What you have to do
Reproduce the records that begin with the line containing "The height and" and end with the line containing "[x=376, y=30]", with "breadcrumb link" replaced by "navigation link" and everything else unchanged.

Input rows
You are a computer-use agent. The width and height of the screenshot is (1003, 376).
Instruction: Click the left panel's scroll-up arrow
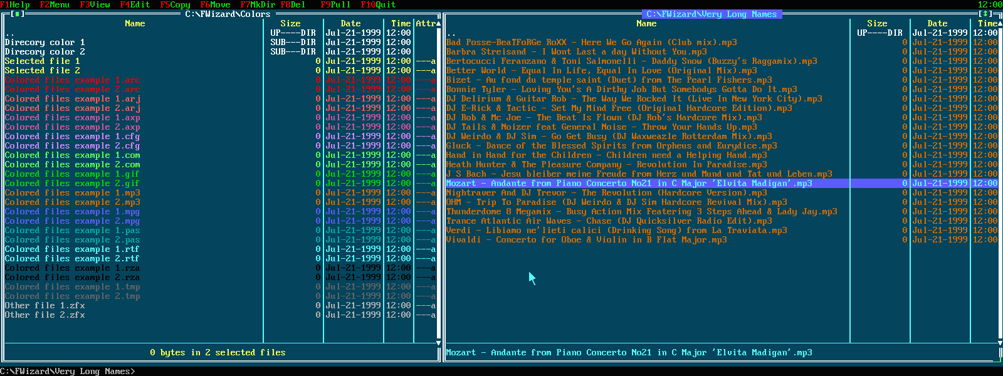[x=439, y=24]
* * *
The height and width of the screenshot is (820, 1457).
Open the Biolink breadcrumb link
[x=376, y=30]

Problem solution
The height and width of the screenshot is (820, 1457).
Open the Biolink navigation link
[x=376, y=30]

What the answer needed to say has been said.